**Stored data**
-- Opening Marker --

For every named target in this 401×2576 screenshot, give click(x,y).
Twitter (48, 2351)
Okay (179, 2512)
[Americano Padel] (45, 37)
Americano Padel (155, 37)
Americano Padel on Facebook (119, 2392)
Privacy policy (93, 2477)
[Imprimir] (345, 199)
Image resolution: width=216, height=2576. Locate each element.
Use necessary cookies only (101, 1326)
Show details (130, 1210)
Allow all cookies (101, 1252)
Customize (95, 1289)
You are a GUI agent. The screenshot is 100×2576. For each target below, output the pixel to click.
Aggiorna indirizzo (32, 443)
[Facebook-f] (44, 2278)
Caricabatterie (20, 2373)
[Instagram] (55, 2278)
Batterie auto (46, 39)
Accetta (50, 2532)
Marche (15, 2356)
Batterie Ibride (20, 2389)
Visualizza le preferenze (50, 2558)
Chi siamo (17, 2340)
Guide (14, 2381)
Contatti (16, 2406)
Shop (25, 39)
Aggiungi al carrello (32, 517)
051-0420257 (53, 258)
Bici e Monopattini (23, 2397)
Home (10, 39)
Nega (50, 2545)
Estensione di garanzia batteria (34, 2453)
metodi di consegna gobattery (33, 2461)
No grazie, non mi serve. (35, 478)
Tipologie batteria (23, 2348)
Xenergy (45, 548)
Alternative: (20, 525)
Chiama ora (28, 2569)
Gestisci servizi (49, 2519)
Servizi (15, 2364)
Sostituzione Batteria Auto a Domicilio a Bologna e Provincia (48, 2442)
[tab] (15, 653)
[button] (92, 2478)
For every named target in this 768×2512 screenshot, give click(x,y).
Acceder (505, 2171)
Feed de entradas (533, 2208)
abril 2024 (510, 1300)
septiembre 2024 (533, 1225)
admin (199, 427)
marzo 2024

-- Closing Marker --

In the entries above, identify each line that includes the string "this", then copy it.

For every named target in this 401×2576 screenshot, give click(x,y).
For every named target in this 768×2512 screenshot, give click(x,y).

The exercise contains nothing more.